In the third post of the Know Your YARA Rules series, we will look at the last release of the YARA tool and reasons why it is a good idea to be up to date about new versions of this open-source project.
We will tell you about the interesting new features, important fixes, and extra tips on how to keep up with all the changes.
Motivation
Recently, a new release candidate (pre-release) was announced with an exciting list of changes in the YARA tool. We decided to investigate this more closely and explain why you may find the YARA releases and pre-releases valuable to your work.
Note that even though this is not an official release yet, the changes can appear on VirusTotal in advance.
Bug fixes
As with any software, YARA has occasional bugs and unsolved issues. Luckily, an active community is working strenuously to fix every problem that arises as soon as possible. Because the project is open source; you can check every change and fix and test it before updating your YARA. Every release has a transparent list of changes, so you know what to expect with each update.
In the last release candidate, a few changes can change the evaluation of your rules. Namely, there were fixes for matching of regexes marked as “ascii wide”, matching rules with – -fast-scan option, and computation of the imphash function in the PE module.
It is good that these issues were fixed but be prepared that your rules can behave differently based on the version of YARA you are using.
New features
New features are always exciting. At Gen, we use rules that others have created, and we are also constantly working on providing them to the community. In this pre-release, we have two changes from our team.
@TommYDeeee exposed the RVA function in its raw form via pe.export_details[] before it is turned into offset via RVA->offset calculation. You can use such as:
import "pe"
rule test {
condition:
pe.number_of_resources == 1 and
pe.export_details[0].rva == 0x106c and
pe.resources[0].length == 888
}Code language: CSS (css)@regeciovad also added a new warning about the performance issues while scanning that can help you improve your rules’ performance.
$ cat rule.yar
rule rule_com {
strings:
$com = /.{1,2}\.com/
condition:
$com
}
$ ./yara rule.yar top-1m.csv
warning: rule "rule_com": scanning with string $com is taking a very long time, it is either too general or very common.
rule_com top-1m.csvCode language: PHP (php)Our goal was to create a deterministic way to detect potentially slow scanning due to a lower quality of rules. We came up with additional checks that indicate that the rule uses very general or common strings, leading to slow scanning. For more tips, visit our previous post about YARA’s performance.
LNK module
A new module for Windows Shell Link (LNK) file format was part of the candidate release created by @BitsOfBinary. This change was reverted due to some open issues (see the discussion here for more details: https://github.com/VirusTotal/yara/pull/1957).

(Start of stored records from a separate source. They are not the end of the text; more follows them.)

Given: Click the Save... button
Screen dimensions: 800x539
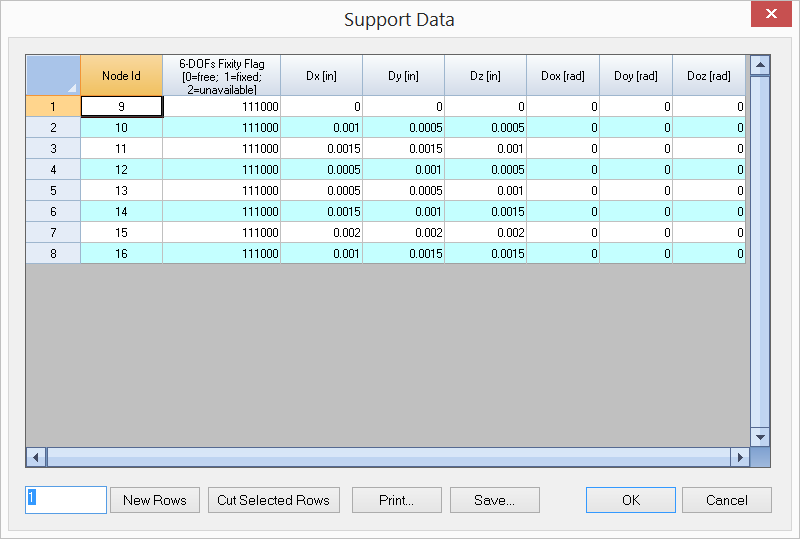Looking at the screenshot, I should 494,500.
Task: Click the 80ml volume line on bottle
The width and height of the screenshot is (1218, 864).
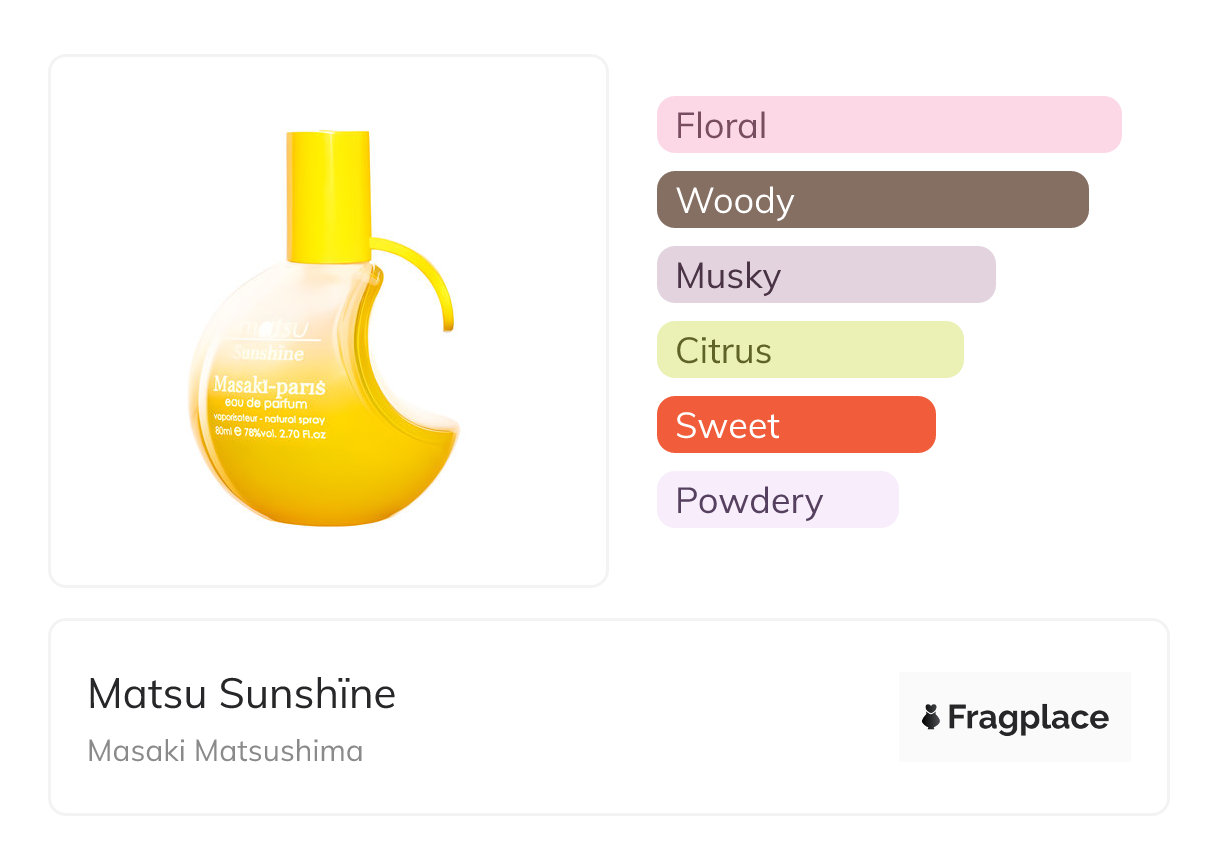Action: click(x=270, y=432)
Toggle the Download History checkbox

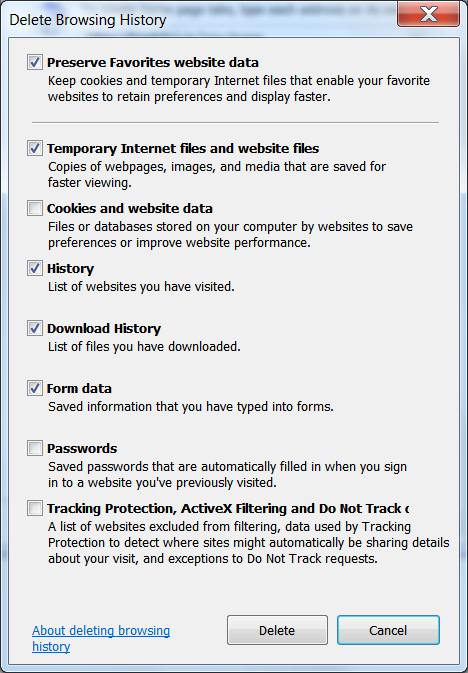coord(35,328)
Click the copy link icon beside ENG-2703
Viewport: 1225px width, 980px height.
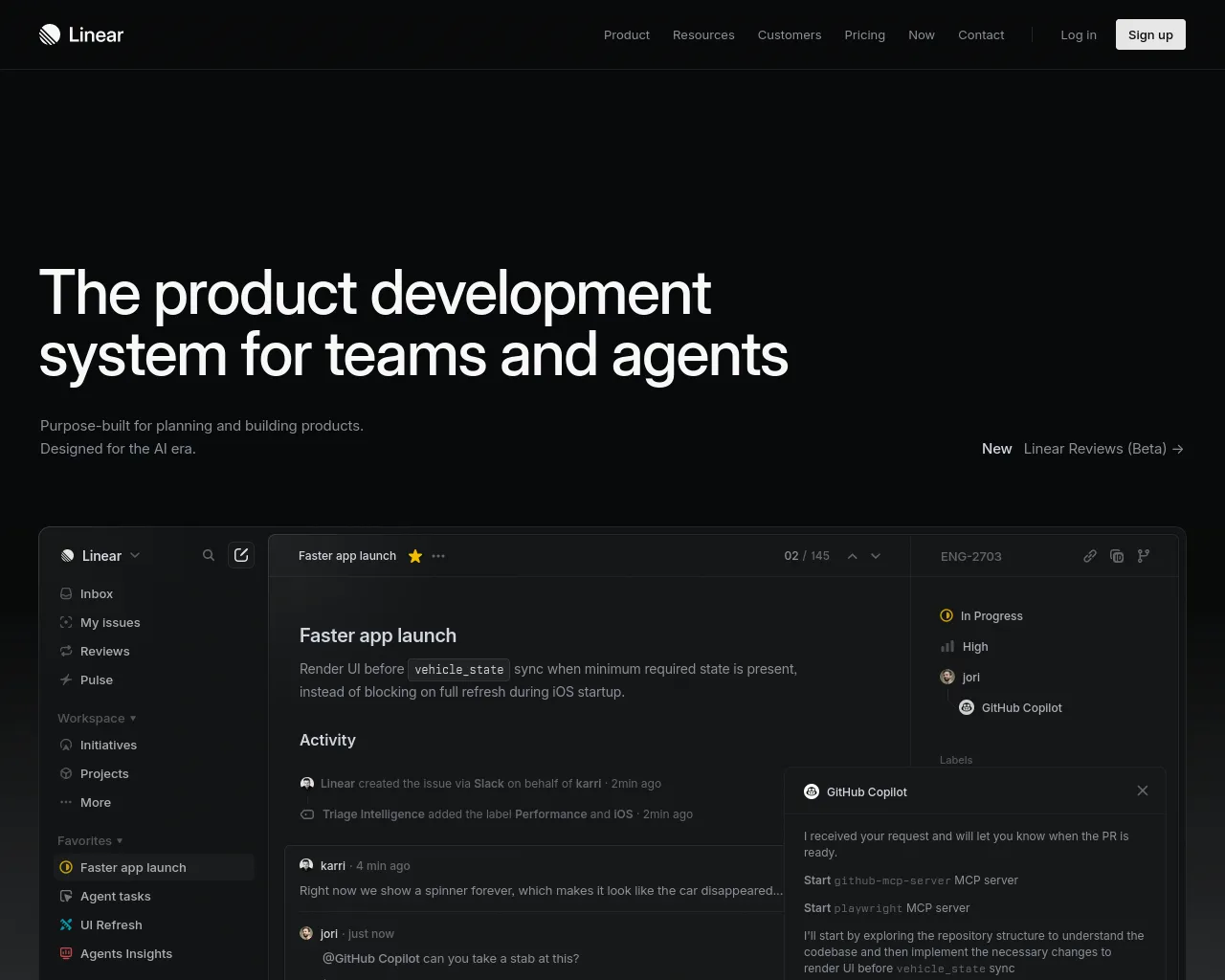1089,556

Even though we need to wait a little longer for this module, we welcome the initiative as we believe the modules are the future of YARA. We plan more posts about the existing modules (and possibly even planned ones), so stay tuned.
The improved performance
The second feature we are excited about was created by user @secDre4mer. While using a large ruleset, they noticed that the condition evaluation takes up a lot of time (the bytecode evaluation) and came up with a helpful optimalization.
If the rule requires a string match and YARA does not find any match in the specific input, the condition evaluation part can be skipped entirely because the rule will always be false in the end.
We are currently testing this improvement and we are excited to use it in our internal version of YARA.
Keep up with the changes
Life can get busy, and we understand that keeping up with the news about YARA can be challenging. If you are reading this blog post, you are most likely well-informed. However, you may still benefit from checking these extra resources that provide great updates and information about YARA rules. Twitter (or X) is still a good resource, and we recommend following these profiles:
Contribute
We already emphasized the benefit of YARA being an open-source project, but we also encourage you to contribute to the YARA project. Reporting issues, discussing ideas, or even creating your own changes moves the whole community forward.
There is a very promising new project YARA-X that can change the YARA world completely. We plan to dedicate a whole post of our series to this new project. For now, if you are interested in YARA development, you should start to watch this project and learn something about Rust if you are not familiar with that programming language.
Stay tuned for more updates about this project and more topics.
Conclusion
YARA is an open project with a very active community that continually improves the tool and fixes issues as soon as possible. From time to time, we recommend checking the latest changes and evaluating if you would benefit from updating your version of this tool (even though, in most cases, the answer is yes).
As we looked at the last pre-release, there are several interesting changes, and even more exciting things are coming.
And that is all for today! We wish you happy YARA rules writing!